One piece of advice, maybe choose a title that won't people wind up before they read the thread. A title called "Things I don't like about the 4E DMG - part 1 of 1000" runs through my faulty internet filter and it tells me that you hate the new DMG 1000 times over, and this was going to be a vitriol spew of Exorcist-pea-soup-vomit proportions.  

And I couldn't wait to read it and fire a volley of my own. And maybe others as well....  

We react.   Dang internet message boards....


----------



## Imaro (Dec 25, 2008)

Hussar said:


> Whenever I read critiques like Gizmo's, I've learned that it is absolutely imperative to go back to the source material.  So often people reacted to what someone else said about what WOTC said during the run up to 4e that we now have this massively persistent meme that WOTC was constantly bashing 3e.  Yet, when asked for examples, suddenly, all the examples have apparently vanished.
> 
> This is a good example of this.
> 
> ...




I do think it's "really so bad?", why?  Because the DM/Player relationship is based on trust.  Players need to trust a DM to make fair rulings and decisions... while the DM needs to be able to trust his players to play by the rules and be honest... it's when one side decides to abuse that trust (whether it's the OP's example or a player who calls out false numbers for his rolls) that bad feelings, loss of trust and even an unenjoyable experience can arise.

As a player, if I invest in an ability, feat, ritual, skill, etc. for my character... well I am trusting the DM to adjudicate my use of said ability, feat, etc. fairly and impartially... If the DM doesn't do this...then that trust is broken and suddenly I want to know the reason for every decision he makes against me, or that I don't agree with now.

My other point is with the ease which many have claimed to create on the fly things (monsters, skill challenges, encounters,etc.) with 4e...why does this have to lead to an "utterly unsatisfying night of gaming..."  Wouldn't it have been better to devote some page space to improvising in this situation or, if that's not an option, how to talk to and explain the situation to his players, being open and honest about what's going on...rather than blaming it on the player and lying about it.

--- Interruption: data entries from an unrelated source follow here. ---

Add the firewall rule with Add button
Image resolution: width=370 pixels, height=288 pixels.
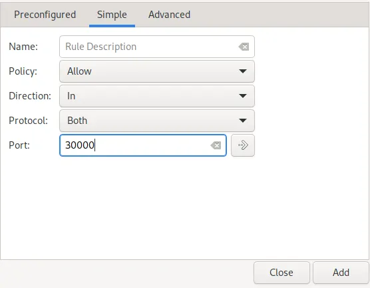(x=341, y=273)
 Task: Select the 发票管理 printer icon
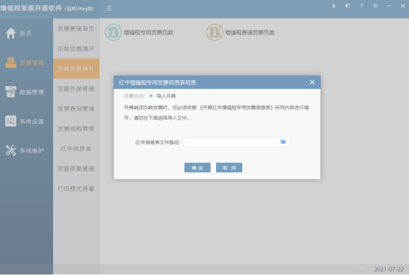coord(10,63)
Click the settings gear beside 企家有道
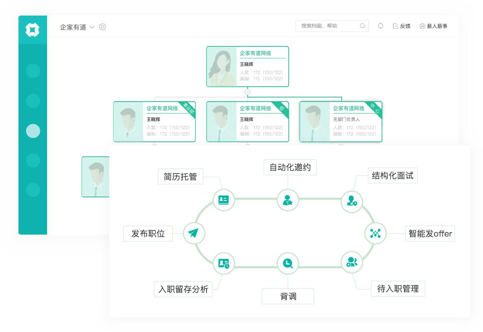The image size is (483, 332). click(x=102, y=27)
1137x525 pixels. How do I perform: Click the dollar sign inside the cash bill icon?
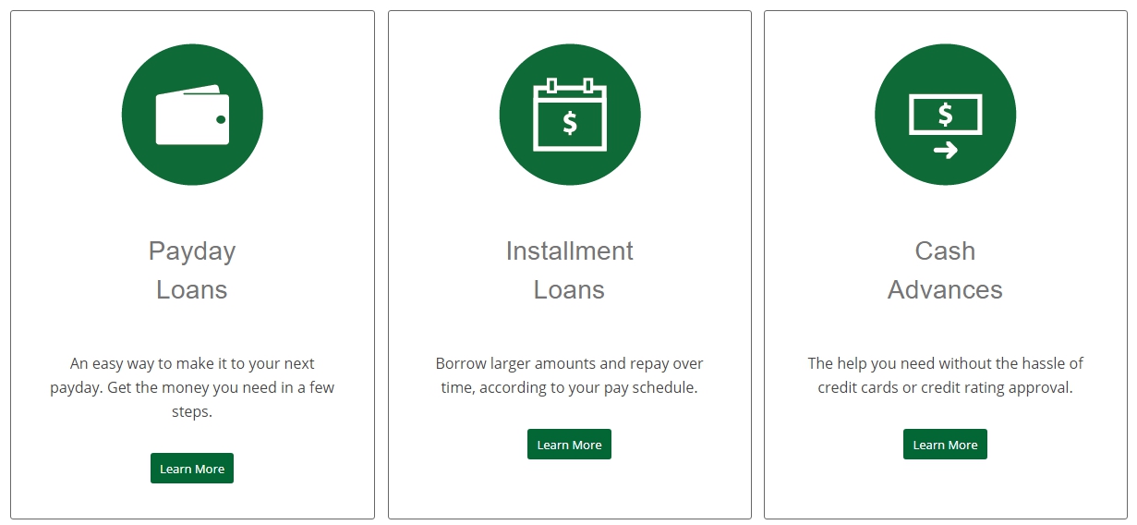click(946, 115)
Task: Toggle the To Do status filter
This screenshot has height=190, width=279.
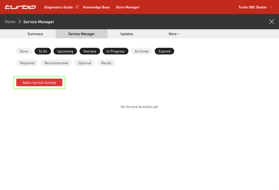Action: 43,51
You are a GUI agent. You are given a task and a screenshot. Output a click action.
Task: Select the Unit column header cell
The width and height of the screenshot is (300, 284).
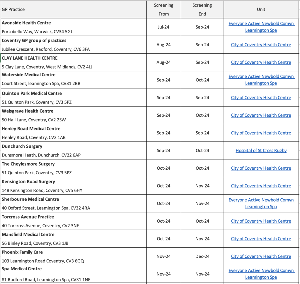pos(261,9)
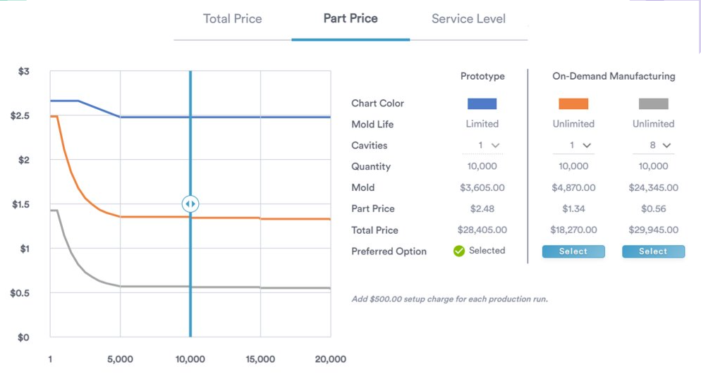
Task: Open the Part Price tab
Action: pyautogui.click(x=351, y=19)
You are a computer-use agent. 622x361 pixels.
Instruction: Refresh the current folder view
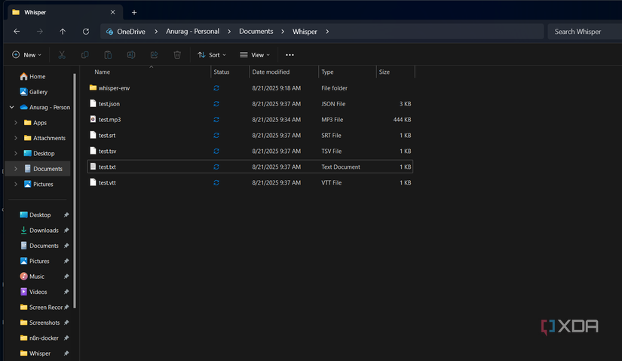coord(86,32)
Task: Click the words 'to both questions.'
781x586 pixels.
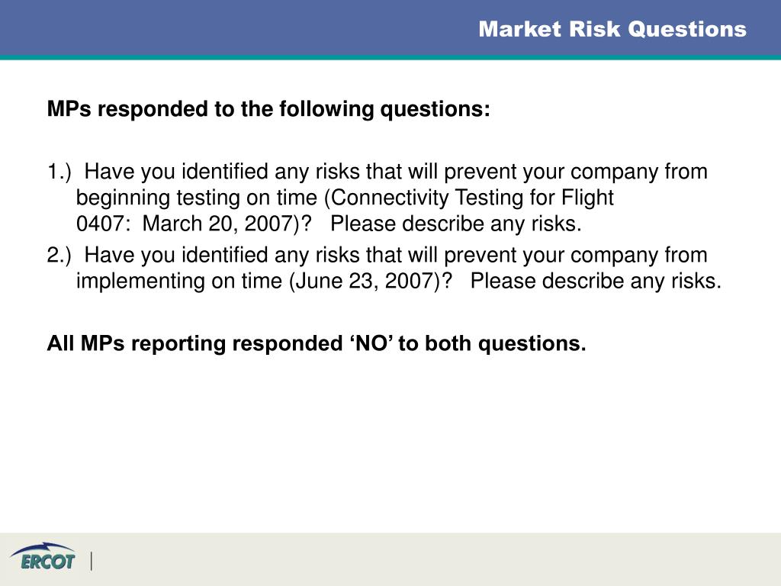Action: coord(492,344)
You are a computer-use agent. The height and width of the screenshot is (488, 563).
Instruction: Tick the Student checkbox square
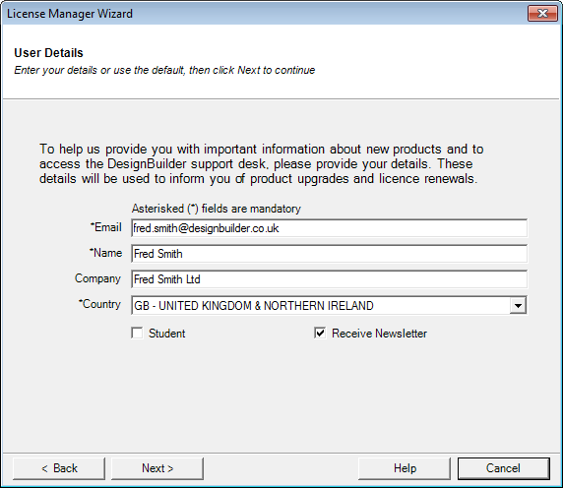coord(137,333)
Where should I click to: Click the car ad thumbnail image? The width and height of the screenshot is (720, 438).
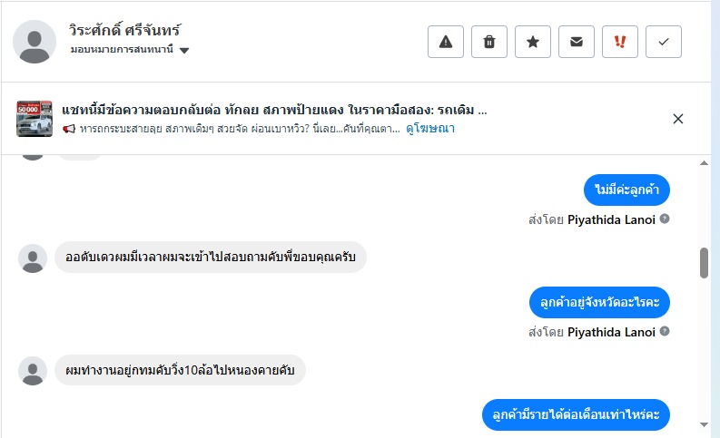tap(35, 119)
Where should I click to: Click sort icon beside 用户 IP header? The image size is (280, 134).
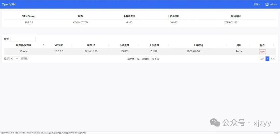point(109,45)
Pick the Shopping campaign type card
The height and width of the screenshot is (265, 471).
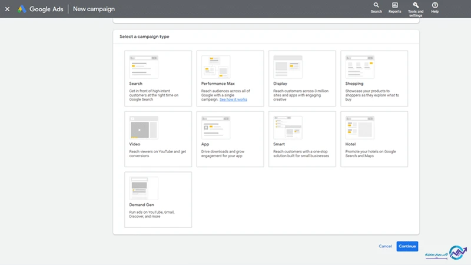pos(374,78)
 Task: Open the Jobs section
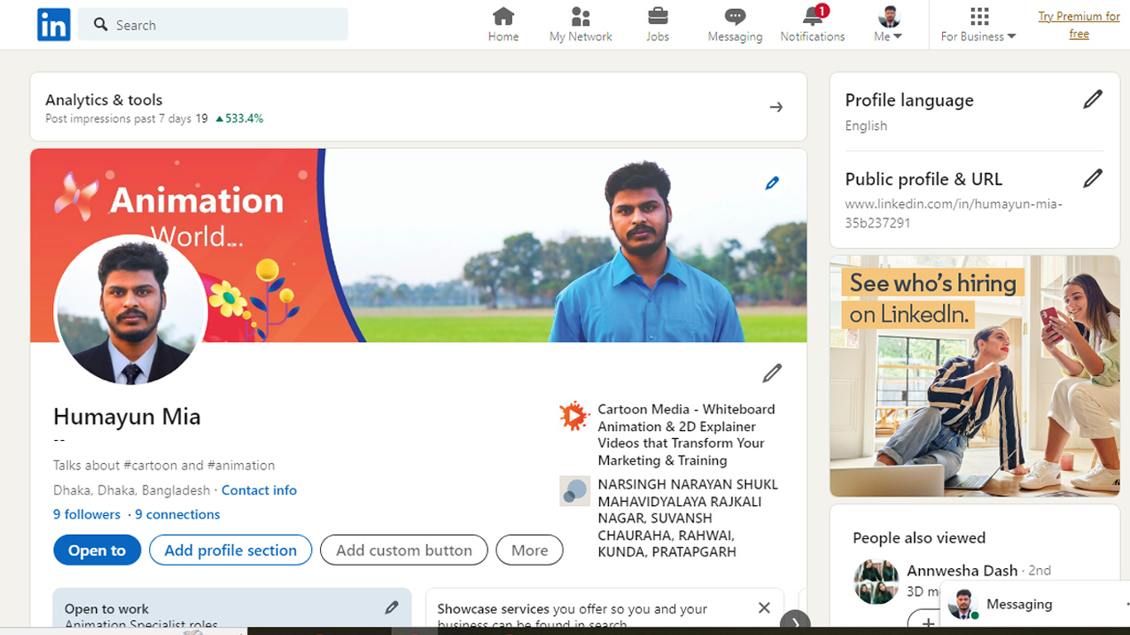(x=658, y=23)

END NOTE:  How does your quoting of the entire passage in any way discredit what he OP is talking about, I'm missing how it actually changes anything.


----------



## catsclaw227 (Dec 25, 2008)

Imaro -- What if the text from the DMG had said something like this (my change in yellow):



> While you're disseminating information, think about how rituals might give some advantage to the PC's. Divination and scrying rituals can allow characters, especially epic-level characters, to bypass obstacles to information as easily as they can bypass physical obstacles at those levels. Design your adventures accordingly, paying careful attention to the ritual descriptions in the PHB. Don't give the characters less than they're entitled to, but don't let them short circuit your whole adventure by using rituals either. For instance, the Observe Creature ritual creates a sensor that can be noticed by another. If allowing the ritual to succeed would throw a monkey wrench into your plans for the adventure, you'd be within your rights to rule that maybe the target, or someone with them, noticed the sensor right away.  The ritual located the intended target, but the sensor was noticed and in the short time (1-5 rounds) that you get to view the target, the sensor was destroyed. Because this is a very high level ritual, though, you may want to give the caster some partial information that could be helpful.  Also remember that high level villains have access to the same rituals that the characters do, including wards they can use to protect themselves from scrying attempts.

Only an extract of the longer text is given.